Junk mail is wonderful because you can open it...
You can gnaw on it disapprovingly while watching Rachael Ray attempt to go low-carb...or use it to pick up that mushy purple goop that paraded around as a yellow onion last May.
You can even use it as a buffer between a singularly unattractive insect and the bottom of your shoe. One should be able to squeeze the life out of a bug without having antennae and legs caught in the tread of the orangest shoes ever. You know what I'm saying?
Junk mail from people who don't know you and have no interest in knowing you?...not so bad! The
But today was a kick in the teeth, seriously. And for a chick who's got a wisdom tooth extraction scheduled for Friday, it's even more hardcore. I pulled the catalogues from the box and walked slowly back to the house. We're both leafers...we fan through printed materials and after we've looked at the pictures we toss them.
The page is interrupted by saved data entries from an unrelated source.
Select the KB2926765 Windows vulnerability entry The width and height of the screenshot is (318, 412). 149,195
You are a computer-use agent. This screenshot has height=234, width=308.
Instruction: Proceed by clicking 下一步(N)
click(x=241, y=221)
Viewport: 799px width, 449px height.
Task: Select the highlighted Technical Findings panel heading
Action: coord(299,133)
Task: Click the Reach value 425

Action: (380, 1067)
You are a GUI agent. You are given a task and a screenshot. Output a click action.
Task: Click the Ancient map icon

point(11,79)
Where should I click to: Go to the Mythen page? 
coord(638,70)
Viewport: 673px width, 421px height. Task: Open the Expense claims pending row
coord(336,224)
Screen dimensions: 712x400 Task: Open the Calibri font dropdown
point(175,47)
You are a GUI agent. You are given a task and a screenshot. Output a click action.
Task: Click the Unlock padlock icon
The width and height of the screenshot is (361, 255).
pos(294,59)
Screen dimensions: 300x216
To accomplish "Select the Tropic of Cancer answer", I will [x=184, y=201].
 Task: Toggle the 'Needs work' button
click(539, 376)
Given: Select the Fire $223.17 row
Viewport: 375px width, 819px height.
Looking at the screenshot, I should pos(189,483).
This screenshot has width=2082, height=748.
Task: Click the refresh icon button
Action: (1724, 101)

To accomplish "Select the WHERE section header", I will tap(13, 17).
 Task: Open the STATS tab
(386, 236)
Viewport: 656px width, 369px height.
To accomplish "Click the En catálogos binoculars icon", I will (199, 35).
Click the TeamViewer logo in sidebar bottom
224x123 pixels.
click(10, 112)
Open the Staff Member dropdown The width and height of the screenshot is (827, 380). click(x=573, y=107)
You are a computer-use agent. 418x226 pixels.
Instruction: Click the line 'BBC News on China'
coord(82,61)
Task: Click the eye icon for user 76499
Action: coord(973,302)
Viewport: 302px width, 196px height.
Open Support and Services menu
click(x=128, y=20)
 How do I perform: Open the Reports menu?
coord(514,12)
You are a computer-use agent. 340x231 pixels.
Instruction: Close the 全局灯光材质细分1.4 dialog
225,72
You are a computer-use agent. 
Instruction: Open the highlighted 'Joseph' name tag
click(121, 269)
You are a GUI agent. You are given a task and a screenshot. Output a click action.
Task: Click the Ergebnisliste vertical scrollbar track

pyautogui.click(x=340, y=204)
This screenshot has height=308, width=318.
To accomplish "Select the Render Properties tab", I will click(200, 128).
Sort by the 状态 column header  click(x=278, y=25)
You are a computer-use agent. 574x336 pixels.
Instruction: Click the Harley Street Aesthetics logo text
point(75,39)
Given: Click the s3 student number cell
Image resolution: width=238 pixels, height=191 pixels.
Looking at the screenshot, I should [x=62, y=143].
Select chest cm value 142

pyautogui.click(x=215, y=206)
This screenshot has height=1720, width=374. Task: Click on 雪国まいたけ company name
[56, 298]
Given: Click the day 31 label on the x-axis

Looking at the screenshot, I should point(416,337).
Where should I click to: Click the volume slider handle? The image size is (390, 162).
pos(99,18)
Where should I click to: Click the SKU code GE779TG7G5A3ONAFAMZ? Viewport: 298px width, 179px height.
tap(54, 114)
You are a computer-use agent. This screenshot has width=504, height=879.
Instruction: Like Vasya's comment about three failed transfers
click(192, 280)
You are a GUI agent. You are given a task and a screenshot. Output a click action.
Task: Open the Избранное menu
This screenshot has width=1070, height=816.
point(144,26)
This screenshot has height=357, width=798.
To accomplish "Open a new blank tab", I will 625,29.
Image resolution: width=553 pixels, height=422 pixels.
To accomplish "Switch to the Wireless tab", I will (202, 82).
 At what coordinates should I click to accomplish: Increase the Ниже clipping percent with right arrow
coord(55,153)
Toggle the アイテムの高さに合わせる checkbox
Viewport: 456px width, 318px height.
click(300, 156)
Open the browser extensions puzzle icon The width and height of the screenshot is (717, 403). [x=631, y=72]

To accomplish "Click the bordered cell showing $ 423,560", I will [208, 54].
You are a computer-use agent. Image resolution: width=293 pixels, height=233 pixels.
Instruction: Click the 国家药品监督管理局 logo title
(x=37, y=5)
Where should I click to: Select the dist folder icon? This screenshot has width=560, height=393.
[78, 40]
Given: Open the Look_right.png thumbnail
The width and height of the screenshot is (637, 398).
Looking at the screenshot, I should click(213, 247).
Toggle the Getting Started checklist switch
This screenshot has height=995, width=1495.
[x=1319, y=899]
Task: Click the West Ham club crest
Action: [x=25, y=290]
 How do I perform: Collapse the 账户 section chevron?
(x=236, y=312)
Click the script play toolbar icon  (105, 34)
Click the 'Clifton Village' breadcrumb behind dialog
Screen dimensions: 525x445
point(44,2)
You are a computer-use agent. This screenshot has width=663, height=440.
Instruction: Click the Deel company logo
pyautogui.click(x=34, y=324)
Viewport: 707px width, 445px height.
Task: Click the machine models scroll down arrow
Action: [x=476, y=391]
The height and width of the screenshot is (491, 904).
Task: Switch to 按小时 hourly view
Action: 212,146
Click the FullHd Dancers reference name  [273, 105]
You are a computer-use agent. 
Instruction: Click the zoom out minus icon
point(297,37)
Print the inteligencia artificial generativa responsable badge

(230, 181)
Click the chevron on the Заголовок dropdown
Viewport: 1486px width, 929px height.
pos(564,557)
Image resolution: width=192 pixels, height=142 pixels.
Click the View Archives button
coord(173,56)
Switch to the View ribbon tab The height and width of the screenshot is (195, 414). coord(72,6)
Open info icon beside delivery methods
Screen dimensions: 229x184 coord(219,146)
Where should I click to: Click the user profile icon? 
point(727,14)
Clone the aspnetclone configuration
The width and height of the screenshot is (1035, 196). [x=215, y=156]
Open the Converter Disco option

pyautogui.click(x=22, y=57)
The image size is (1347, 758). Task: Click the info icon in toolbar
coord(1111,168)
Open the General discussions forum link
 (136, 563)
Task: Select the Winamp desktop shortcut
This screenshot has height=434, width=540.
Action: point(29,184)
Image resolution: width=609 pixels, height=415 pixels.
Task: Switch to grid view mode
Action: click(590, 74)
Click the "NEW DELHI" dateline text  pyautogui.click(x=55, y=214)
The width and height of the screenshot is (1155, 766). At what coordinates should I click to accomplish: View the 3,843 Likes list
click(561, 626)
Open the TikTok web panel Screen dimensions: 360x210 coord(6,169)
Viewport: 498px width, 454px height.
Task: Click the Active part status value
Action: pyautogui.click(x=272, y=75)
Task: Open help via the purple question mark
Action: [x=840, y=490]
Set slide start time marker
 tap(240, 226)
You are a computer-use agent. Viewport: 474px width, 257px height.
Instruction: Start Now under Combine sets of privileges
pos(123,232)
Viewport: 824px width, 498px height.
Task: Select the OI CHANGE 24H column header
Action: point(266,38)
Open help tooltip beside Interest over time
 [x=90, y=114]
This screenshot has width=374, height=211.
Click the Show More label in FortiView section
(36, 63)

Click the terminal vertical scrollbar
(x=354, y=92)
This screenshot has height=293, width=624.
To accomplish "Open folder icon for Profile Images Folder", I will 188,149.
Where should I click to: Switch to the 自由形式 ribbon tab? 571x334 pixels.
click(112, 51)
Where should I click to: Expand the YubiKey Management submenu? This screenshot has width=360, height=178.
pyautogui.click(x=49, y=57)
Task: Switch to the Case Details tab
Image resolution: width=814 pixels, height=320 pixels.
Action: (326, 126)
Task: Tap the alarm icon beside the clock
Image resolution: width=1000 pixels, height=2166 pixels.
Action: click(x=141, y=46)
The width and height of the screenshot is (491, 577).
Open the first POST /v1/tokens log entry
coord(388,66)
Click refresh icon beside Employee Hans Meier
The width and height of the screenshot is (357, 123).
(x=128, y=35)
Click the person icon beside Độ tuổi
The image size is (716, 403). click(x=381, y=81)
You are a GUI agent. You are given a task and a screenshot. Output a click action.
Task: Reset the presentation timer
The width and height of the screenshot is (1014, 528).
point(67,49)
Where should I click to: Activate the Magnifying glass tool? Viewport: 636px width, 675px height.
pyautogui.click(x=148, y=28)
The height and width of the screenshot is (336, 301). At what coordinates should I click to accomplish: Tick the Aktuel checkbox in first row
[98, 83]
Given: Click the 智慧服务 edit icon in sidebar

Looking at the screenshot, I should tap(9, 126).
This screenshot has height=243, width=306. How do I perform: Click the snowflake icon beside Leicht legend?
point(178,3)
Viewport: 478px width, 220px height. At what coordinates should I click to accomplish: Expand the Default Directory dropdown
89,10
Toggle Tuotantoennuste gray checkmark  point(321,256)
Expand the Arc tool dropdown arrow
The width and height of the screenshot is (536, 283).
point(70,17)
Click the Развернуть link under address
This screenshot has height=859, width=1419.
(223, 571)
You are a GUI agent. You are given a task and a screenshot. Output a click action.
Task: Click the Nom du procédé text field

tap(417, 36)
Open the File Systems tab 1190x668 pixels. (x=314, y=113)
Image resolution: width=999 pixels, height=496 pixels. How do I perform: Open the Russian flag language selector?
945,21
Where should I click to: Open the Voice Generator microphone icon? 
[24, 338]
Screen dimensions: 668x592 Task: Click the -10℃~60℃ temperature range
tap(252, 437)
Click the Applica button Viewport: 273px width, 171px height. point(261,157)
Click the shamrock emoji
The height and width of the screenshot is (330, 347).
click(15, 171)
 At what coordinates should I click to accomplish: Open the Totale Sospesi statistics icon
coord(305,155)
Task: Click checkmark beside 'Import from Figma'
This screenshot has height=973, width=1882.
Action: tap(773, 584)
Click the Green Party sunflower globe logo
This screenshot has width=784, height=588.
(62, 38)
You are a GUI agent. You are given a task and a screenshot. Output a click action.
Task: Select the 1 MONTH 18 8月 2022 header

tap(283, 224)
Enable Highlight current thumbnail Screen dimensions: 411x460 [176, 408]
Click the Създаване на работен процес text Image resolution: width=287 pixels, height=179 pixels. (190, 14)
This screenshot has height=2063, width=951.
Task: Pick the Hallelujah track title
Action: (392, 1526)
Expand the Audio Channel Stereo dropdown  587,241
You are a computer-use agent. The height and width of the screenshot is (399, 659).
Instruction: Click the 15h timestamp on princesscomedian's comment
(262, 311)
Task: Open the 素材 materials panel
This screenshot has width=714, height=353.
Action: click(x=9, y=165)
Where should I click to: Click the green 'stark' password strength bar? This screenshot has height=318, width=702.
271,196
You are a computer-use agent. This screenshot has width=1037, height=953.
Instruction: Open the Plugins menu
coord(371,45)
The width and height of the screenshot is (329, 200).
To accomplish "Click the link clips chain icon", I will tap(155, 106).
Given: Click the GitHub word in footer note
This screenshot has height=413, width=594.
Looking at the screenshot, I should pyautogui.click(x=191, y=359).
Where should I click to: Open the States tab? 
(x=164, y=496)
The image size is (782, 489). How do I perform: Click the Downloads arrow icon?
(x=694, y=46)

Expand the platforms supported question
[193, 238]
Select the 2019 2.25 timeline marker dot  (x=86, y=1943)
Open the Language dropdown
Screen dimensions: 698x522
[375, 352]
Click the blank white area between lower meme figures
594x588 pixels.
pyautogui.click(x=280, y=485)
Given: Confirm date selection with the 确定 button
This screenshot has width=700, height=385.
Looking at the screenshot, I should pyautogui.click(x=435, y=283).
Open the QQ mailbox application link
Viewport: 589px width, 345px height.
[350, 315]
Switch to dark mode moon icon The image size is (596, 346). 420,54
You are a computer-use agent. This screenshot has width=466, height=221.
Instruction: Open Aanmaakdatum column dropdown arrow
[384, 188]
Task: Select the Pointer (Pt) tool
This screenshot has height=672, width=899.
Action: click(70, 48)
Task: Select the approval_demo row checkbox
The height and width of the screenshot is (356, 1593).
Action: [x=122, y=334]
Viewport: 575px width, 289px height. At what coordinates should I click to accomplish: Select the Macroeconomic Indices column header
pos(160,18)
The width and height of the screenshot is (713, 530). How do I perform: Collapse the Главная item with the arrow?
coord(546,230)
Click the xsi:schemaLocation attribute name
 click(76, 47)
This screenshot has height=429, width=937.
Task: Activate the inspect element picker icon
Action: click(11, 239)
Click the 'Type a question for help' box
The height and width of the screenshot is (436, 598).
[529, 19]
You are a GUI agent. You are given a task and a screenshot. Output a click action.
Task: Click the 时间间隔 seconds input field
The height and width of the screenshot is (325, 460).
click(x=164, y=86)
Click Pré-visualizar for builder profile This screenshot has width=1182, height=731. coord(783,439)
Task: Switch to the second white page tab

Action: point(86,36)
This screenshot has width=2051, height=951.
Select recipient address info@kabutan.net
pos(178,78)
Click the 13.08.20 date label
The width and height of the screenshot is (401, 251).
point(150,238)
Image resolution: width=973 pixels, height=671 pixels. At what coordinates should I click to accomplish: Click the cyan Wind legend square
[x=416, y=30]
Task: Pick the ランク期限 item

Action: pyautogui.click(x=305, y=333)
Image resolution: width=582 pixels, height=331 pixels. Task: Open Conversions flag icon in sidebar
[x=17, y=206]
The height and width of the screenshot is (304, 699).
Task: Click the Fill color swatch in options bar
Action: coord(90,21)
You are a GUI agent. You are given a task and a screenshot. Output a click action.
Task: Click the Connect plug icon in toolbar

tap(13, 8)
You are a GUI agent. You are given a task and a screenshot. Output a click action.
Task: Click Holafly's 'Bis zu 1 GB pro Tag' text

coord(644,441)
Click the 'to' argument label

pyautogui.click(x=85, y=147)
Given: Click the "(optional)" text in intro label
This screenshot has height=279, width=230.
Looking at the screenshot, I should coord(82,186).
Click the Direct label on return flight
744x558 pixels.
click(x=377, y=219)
Mmm. Pictures. Words ruin the karma.
One catalogue is addressed to me, the other to Nick. With interest I note that Nick is on an Eddie Bauer mailing list...God I love dating a metrosexual! With anticipation, I turn the catalogue addressed to myself. Something from New Balance? The Baker's Catalogue? No, don't be silly. I, the prissy, self-proclaimed princess and the all-out froufrou girly-girl, received the Highland Woodworking catalogue. My father would be so proud. I'm a pair of bib overalls and couple of pig tails shy (and a few teeth too many) of having a "Mae" after my name and several extra syllables stuffed in the middle.
Please, my dear health maintenance organization, anybody, didn't you want my soul today? It's largely unused? Still in its original packing?